I recently watched a TV programme about ‘the nature of reality’. One guy said that when you speed things up, as in a time lapse, “things become processes”. The backdrop to this conversation was a panorama of Central London. It got me visualizing a usual timelapse sequence – of cranes spinning wildly, of scaffolding suddenly appearing, and of a building growing inside; while the light and dark of days and nights come and go every second or so. To me, those sequences still show us ‘things’ (like cranes) as well as giving us a sense of processes (a building growing). So I then tried to visualize a longer and faster timelapse, where processes would have some ascendance over things. I imagined what 100 years shown in 10 seconds would look like. Whole buildings would disappear in an instant. Canary Wharf would just appear in maybe a second. But what would be much much much better, would be 1000 years in 10 seconds. Over the last 1,000 years, Central London has changed beyond all recognition. The changes would flow like waves maybe, whole districts flowing with changes. Maybe over the next 1,000 years London will change beyond all recognition again.

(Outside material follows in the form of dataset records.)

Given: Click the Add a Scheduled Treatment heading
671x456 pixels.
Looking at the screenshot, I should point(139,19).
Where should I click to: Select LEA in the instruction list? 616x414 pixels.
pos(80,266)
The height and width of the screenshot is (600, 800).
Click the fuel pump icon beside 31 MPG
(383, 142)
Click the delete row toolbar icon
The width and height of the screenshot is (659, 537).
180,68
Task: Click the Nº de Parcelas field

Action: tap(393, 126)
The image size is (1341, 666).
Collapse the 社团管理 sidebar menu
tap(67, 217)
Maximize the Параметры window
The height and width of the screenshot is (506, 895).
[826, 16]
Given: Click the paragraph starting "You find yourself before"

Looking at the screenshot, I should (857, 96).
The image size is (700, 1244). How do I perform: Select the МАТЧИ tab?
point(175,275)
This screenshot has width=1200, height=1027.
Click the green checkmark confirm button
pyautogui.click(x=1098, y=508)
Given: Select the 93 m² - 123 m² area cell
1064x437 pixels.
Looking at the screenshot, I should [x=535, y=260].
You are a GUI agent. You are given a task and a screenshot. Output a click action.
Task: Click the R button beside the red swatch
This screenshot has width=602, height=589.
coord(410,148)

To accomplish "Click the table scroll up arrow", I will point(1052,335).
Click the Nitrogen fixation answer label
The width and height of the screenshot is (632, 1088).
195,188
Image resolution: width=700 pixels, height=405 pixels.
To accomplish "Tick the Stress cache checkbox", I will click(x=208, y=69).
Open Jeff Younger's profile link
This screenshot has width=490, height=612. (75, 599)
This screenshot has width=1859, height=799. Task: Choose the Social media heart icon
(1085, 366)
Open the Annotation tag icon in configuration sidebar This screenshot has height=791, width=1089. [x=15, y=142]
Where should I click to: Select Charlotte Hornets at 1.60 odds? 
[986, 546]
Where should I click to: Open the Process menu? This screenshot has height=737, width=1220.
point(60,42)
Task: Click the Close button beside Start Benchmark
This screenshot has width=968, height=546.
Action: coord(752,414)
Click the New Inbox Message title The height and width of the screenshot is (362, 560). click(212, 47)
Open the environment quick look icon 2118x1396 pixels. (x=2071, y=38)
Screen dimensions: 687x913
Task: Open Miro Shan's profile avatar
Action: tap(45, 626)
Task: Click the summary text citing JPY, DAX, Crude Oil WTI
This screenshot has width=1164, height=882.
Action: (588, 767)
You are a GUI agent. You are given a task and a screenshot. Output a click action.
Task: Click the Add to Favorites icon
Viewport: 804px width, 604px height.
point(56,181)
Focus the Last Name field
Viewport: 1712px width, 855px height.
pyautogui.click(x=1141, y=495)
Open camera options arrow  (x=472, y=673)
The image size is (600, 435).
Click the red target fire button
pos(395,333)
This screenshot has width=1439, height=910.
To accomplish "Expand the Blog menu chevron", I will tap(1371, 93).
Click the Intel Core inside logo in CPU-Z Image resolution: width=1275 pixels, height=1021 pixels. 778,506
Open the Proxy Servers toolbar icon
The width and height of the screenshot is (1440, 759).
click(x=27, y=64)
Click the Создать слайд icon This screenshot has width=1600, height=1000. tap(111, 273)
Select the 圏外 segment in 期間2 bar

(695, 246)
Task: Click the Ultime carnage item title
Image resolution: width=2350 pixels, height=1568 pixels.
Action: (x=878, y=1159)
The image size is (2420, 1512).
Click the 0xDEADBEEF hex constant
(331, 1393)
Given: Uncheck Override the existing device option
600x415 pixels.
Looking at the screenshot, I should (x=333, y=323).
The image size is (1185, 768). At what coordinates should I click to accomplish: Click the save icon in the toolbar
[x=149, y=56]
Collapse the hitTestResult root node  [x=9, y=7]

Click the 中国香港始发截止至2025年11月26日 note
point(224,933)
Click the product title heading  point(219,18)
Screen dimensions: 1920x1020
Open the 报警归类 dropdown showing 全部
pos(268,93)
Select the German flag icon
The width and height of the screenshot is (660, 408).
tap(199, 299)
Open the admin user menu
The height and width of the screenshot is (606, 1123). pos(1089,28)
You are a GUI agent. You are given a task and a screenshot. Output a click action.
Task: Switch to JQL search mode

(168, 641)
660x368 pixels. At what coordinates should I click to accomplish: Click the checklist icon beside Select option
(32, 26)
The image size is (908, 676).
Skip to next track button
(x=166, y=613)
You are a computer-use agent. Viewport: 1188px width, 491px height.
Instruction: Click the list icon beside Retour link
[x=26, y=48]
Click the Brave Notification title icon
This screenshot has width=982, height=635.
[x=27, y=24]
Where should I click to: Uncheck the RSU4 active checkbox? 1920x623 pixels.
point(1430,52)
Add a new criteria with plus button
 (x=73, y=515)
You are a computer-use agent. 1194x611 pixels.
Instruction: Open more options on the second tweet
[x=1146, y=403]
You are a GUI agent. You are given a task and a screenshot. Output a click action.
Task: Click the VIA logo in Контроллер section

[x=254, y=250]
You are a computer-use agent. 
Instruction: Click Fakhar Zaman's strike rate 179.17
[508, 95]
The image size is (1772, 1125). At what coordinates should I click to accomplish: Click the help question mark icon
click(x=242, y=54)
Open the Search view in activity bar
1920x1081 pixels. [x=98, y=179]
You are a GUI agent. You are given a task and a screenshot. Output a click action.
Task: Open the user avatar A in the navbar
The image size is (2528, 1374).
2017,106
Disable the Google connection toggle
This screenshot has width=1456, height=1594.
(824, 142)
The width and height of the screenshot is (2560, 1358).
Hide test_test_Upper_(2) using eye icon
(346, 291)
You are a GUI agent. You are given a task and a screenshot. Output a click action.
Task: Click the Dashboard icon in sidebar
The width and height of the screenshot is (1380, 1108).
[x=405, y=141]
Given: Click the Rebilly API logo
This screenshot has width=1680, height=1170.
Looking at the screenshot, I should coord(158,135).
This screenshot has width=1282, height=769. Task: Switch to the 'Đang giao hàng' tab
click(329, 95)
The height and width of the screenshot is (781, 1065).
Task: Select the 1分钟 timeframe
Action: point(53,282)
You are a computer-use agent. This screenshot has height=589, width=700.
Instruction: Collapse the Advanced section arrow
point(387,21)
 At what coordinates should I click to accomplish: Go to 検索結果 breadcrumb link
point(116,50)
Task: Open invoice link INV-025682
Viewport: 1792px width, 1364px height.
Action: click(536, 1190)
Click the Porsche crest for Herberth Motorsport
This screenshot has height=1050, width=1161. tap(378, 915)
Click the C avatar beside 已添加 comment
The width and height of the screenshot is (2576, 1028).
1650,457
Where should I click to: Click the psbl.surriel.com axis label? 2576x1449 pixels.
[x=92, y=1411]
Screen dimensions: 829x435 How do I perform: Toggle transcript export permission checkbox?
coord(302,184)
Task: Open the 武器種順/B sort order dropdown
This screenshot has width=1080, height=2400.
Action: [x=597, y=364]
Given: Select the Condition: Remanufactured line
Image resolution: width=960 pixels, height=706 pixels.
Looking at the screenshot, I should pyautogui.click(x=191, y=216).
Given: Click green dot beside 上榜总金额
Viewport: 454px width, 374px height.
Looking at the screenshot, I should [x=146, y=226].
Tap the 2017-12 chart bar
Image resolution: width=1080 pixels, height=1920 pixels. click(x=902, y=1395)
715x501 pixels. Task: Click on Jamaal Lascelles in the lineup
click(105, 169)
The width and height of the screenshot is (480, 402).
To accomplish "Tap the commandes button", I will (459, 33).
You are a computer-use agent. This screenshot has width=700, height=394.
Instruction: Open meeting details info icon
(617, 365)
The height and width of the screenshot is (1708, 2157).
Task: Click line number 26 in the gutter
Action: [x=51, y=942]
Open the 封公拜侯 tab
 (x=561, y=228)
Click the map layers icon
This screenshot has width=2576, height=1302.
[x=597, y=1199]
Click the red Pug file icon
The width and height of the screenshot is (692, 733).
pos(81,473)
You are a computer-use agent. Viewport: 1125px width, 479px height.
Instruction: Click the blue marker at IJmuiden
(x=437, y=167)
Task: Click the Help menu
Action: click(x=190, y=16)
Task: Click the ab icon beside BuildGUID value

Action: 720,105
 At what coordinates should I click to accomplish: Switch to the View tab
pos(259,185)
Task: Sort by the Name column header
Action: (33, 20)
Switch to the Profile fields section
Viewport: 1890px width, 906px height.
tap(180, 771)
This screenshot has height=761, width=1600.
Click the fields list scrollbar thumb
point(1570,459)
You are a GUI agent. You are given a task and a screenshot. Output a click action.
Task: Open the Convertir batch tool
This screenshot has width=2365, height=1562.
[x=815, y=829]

Maybe our postmodern nostalgia will see us trying to hold on to the landmarks, like St Paul’s, The Houses of Parliament etc.
I’d love to get this idea in the air, and for someone to make a start on it. I mentioned it to Sarah and her brother Paul last week and they gave me strange looks. I mean, it doesn’t even sound feasible does it? If one person had a stint of 50 years at it, it would take 20 generations of photographers to see it through. Has anyone ever attempted a project like this? I can’t be the first to think of it. Photography as we know it might even seem old hat in 50 years. Anyway, I think it’s feasible. You’d just need to agree a landmark to shoot it from and for a person willing to take a shot every day or so.
Just thought I’d float it before looking up ‘very’ ‘long’ ‘timelapse’ on Google!